New Delhi: In an extreme step in its confrontation with the government regarding the new rules regarding bigger pictorial warnings on cigarette packs, the country’s leading cigarette maker ITC has shut its plants from May 4, the company said in a statement.
"The company has had to shut its cigarette factories from May 04, 2016, until the company is in a position to comply with the interim requirements pending hearing in the Karnataka High Court," the statement said.
The move comes a day after the Supreme Court ordered cigarette manufacturers to immediately follow the new federal rules requiring bigger health warnings on cigarette packs.

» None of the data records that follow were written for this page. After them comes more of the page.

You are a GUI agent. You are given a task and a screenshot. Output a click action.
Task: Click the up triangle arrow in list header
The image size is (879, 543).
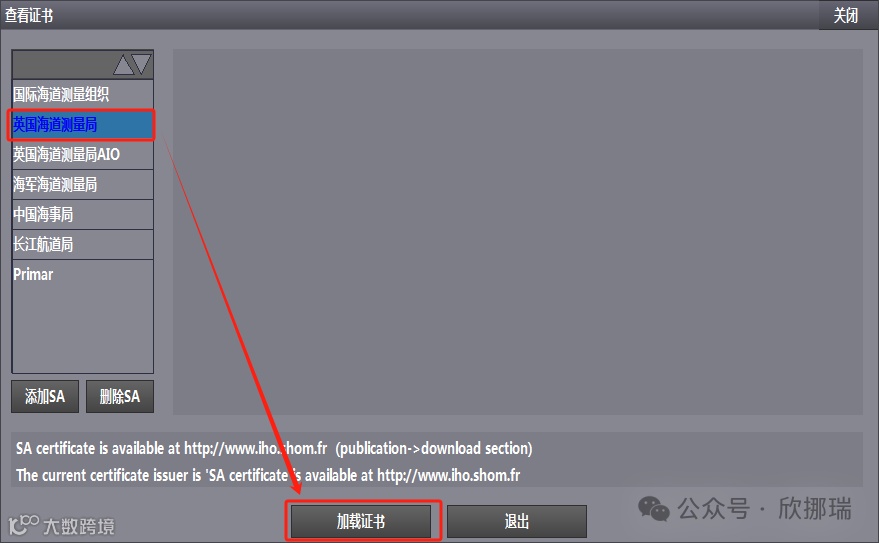pos(123,65)
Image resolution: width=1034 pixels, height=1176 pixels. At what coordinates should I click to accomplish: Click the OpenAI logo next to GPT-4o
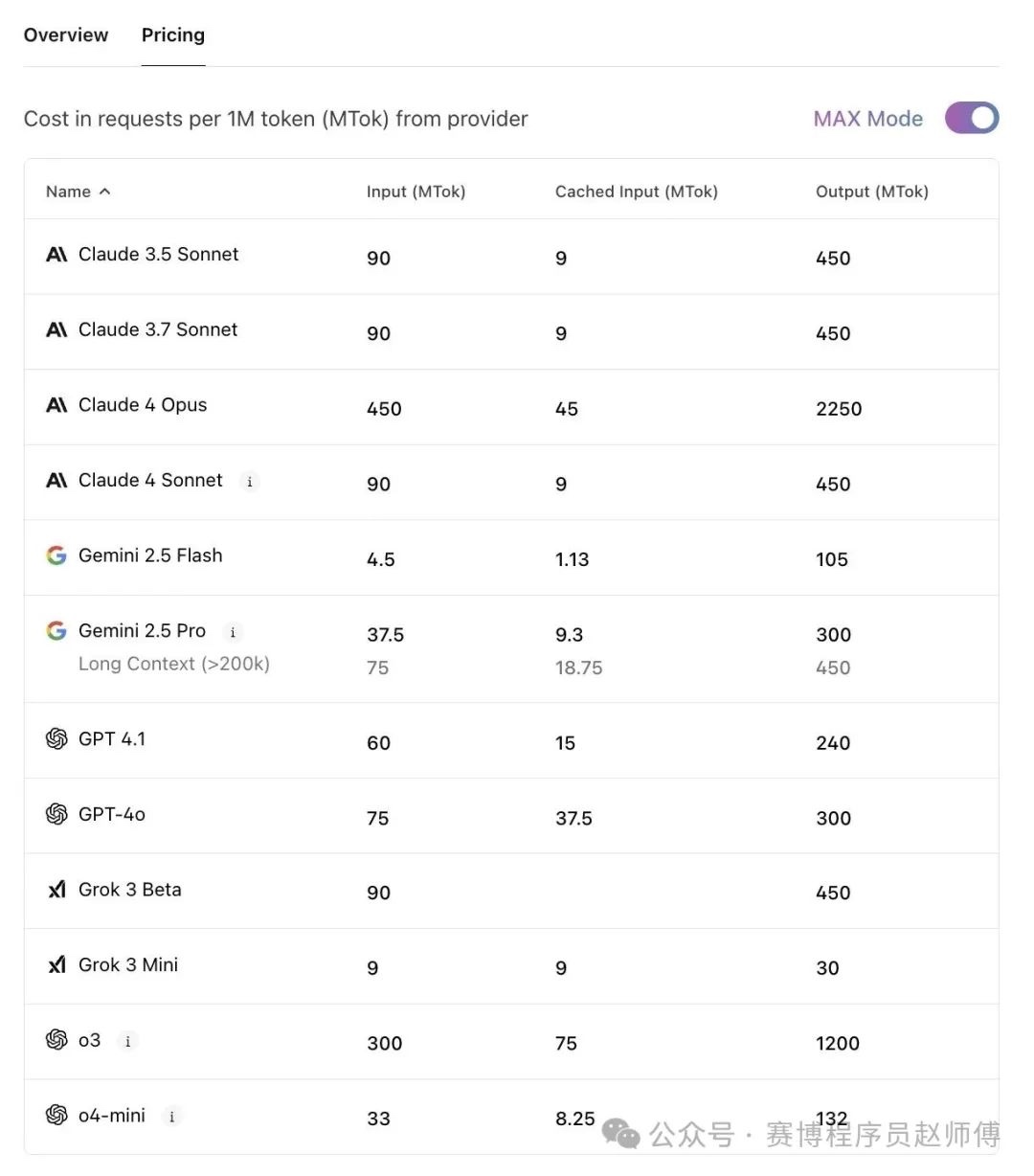tap(56, 814)

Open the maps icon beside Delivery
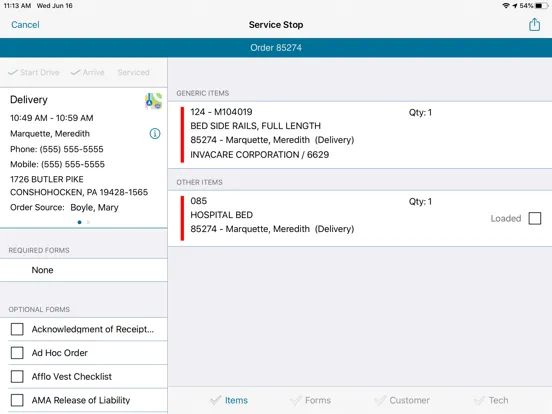pyautogui.click(x=153, y=101)
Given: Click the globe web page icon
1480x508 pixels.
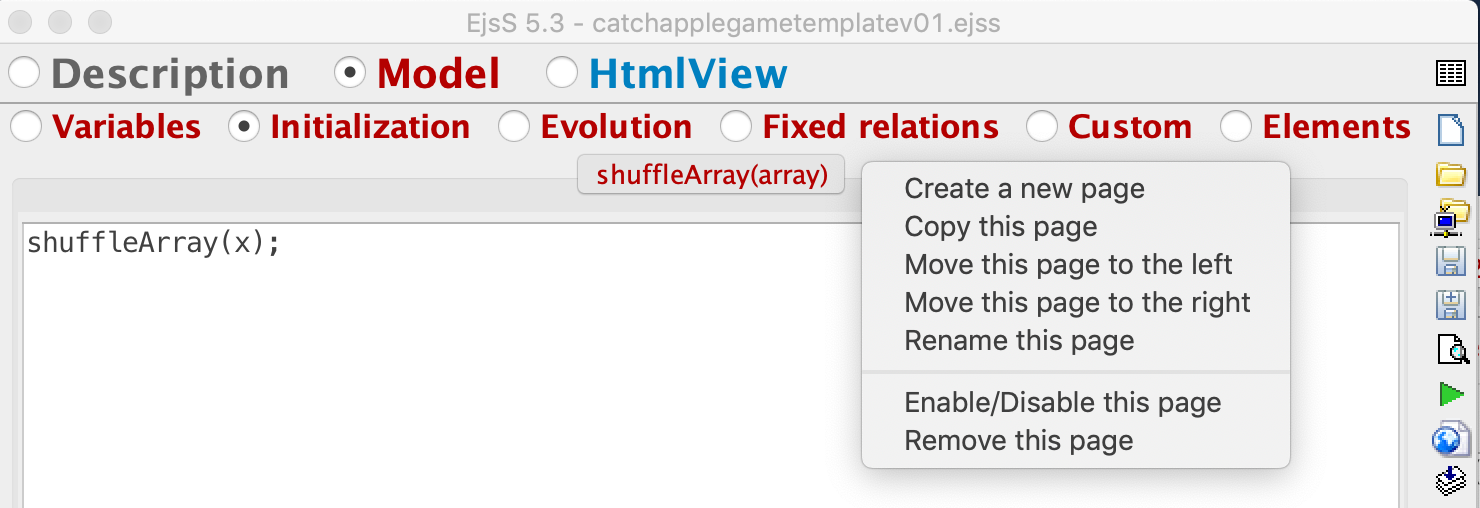Looking at the screenshot, I should point(1452,438).
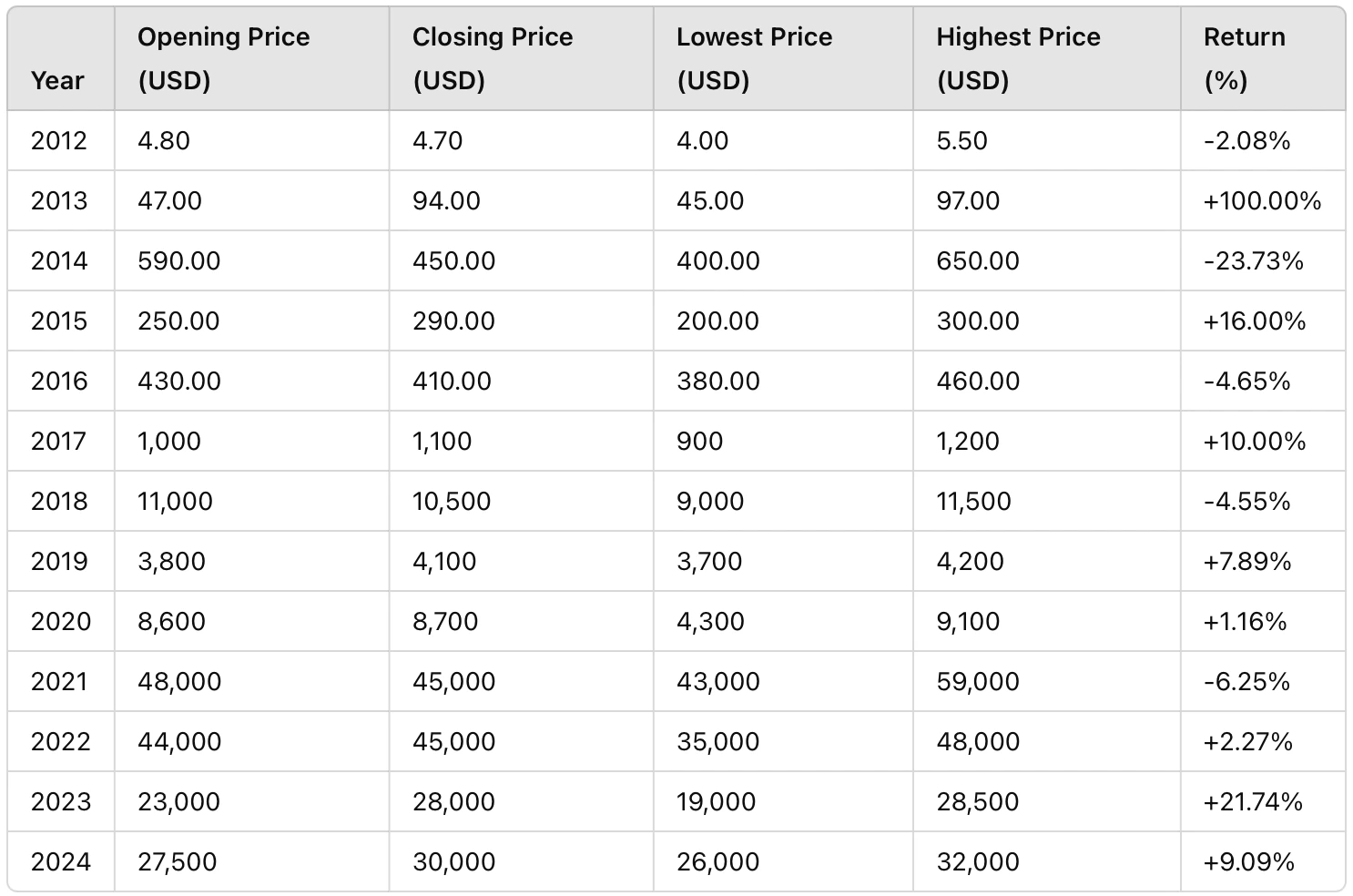Select the +100.00% return for 2013
The width and height of the screenshot is (1353, 896).
tap(1262, 201)
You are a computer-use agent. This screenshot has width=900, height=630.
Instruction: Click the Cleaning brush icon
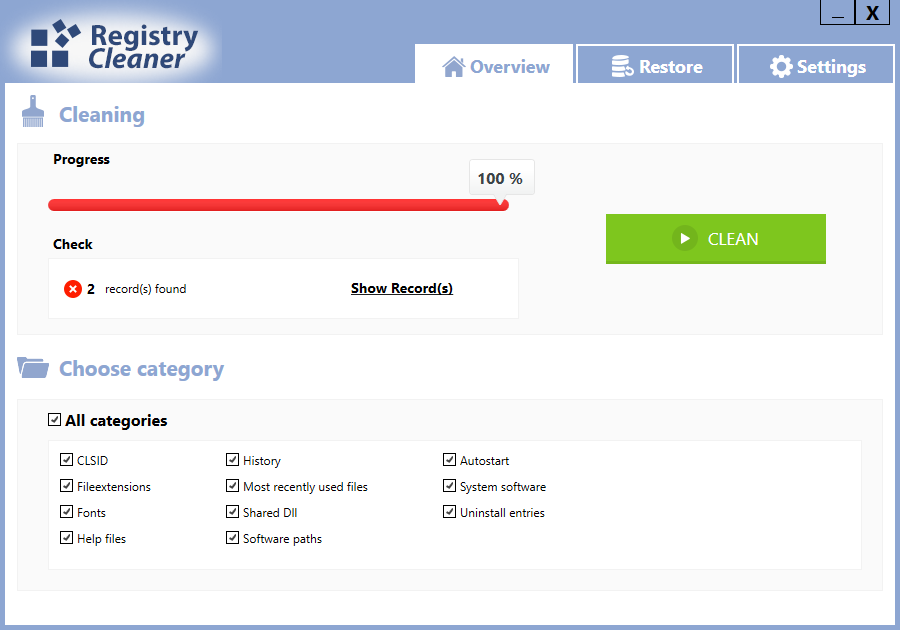(x=33, y=111)
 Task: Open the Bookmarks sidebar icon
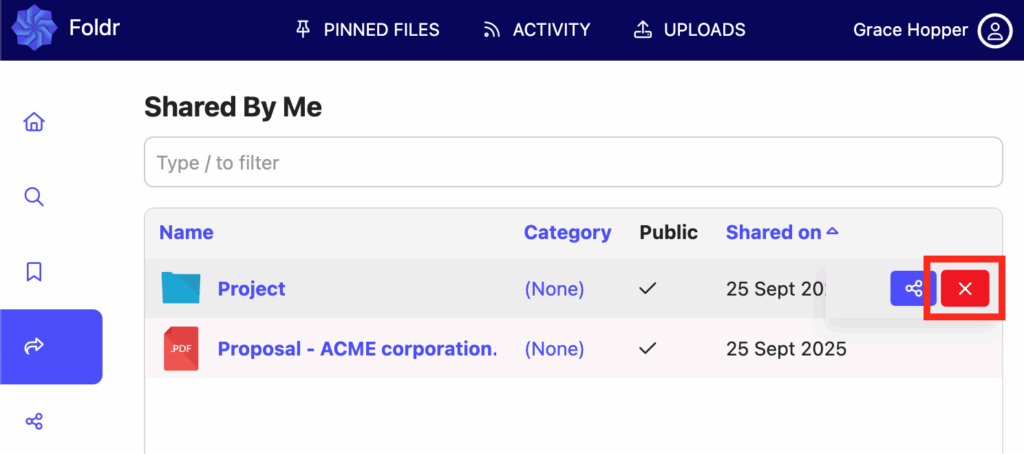point(34,271)
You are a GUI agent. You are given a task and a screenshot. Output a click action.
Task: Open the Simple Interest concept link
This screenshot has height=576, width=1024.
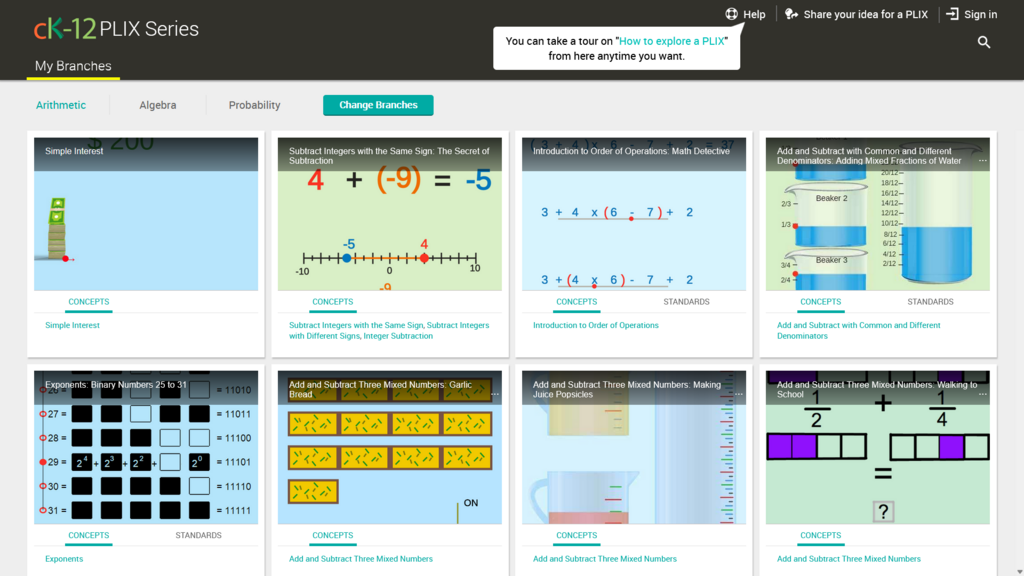click(x=72, y=325)
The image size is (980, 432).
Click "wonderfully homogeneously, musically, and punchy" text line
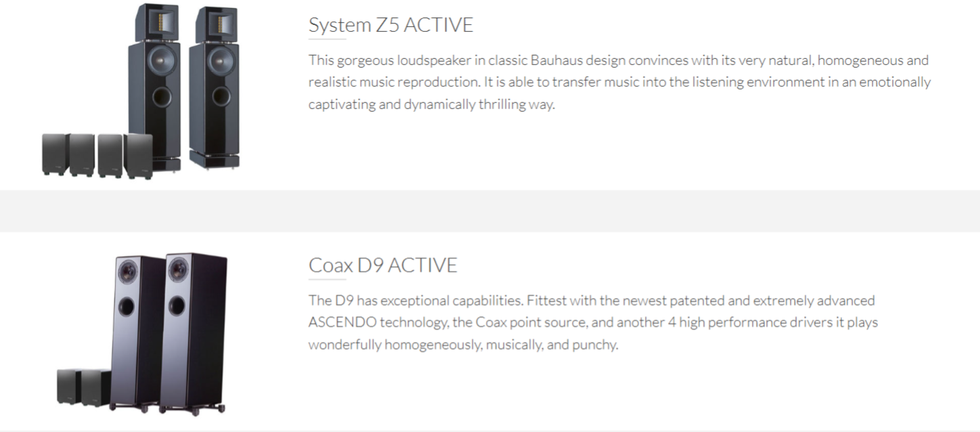[463, 344]
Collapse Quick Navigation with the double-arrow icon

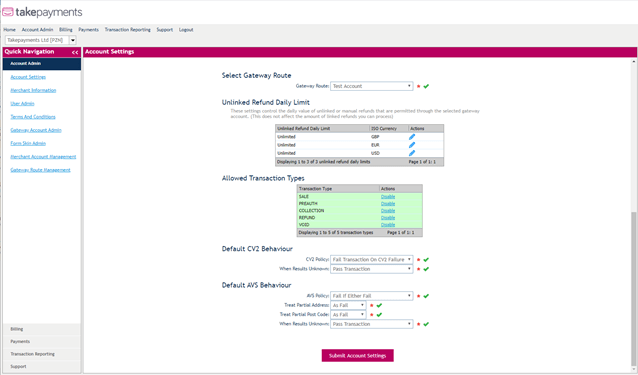[75, 52]
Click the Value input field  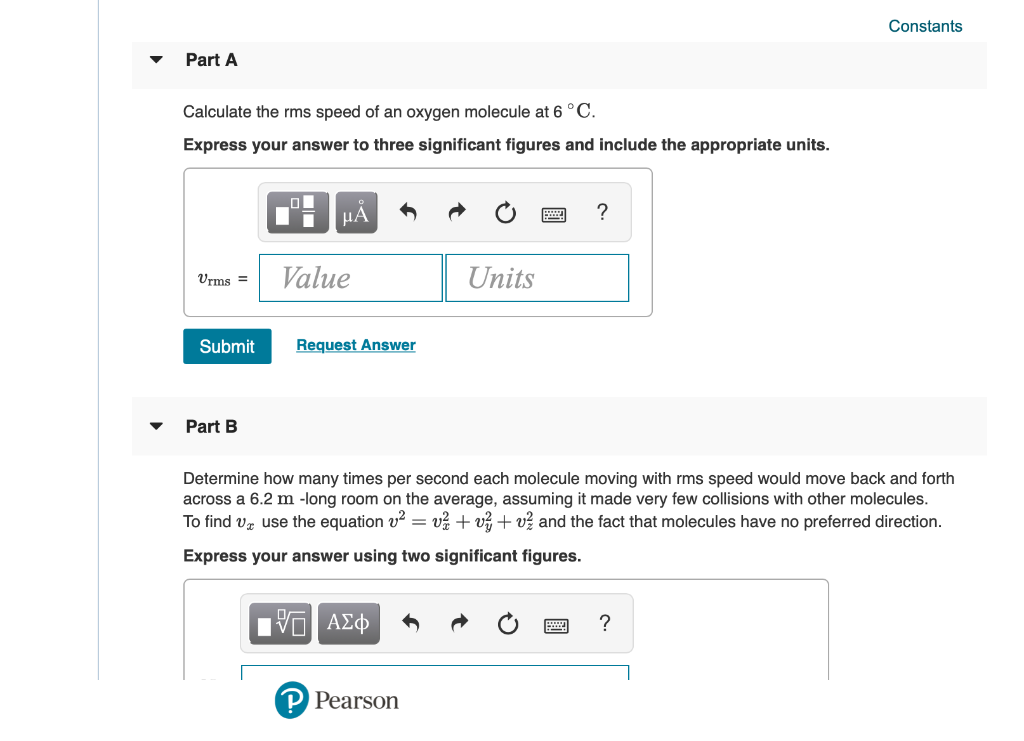tap(350, 278)
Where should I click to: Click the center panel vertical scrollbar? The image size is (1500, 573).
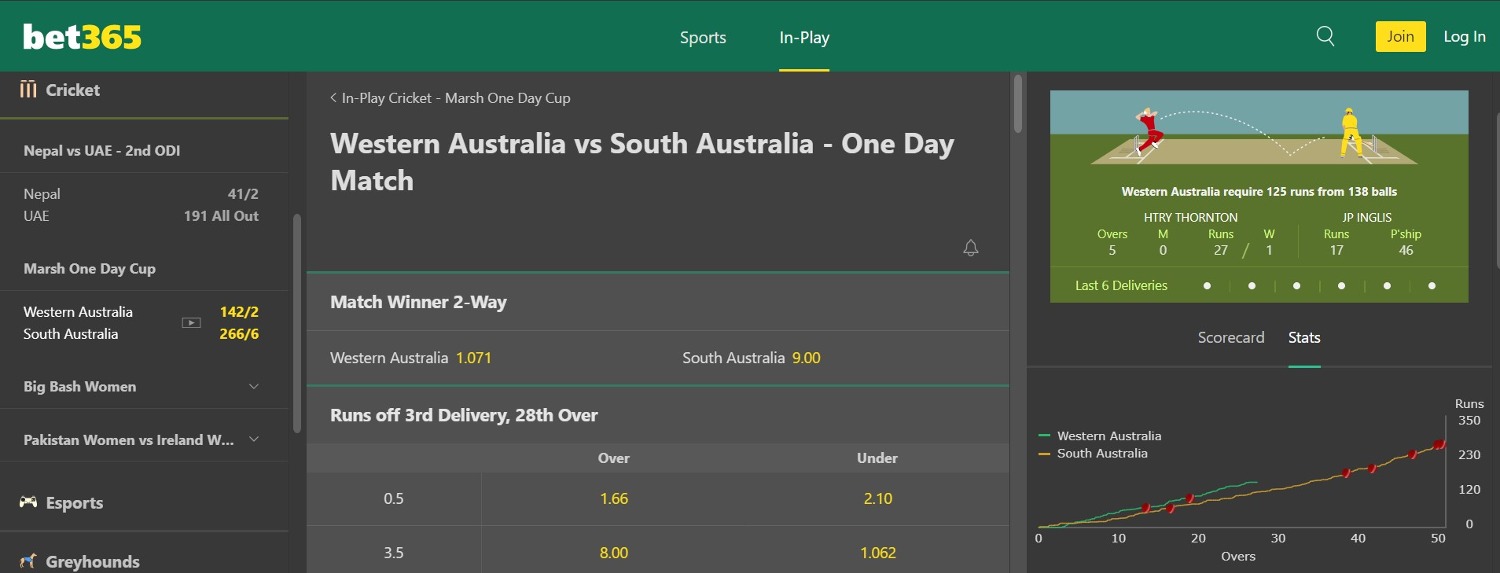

A cigarette manufacturing company had earlier challenged the government’s order to implement the new tobacco-control rules from April 1. The government’s order required health warnings to cover 85 per cent of a cigarette pack’s surface, which was earlier only 20 per cent.
Last month, various Indian cigarette manufacturing companies, including ITC Ltd and Godfrey Philips, stood against the new directives issued by the government on April 1 and briefly shut down production.
They refused to abide by the new rules and said that the government’s stringent policy will boost cigarette smuggling.
On April 1, the Tobacco Institute of India warned the government of shutting down the production which could lead to estimated losses of 3.5 billion rupees per day. However, various cigarette and beedi manufacturing companies have resumed production since then.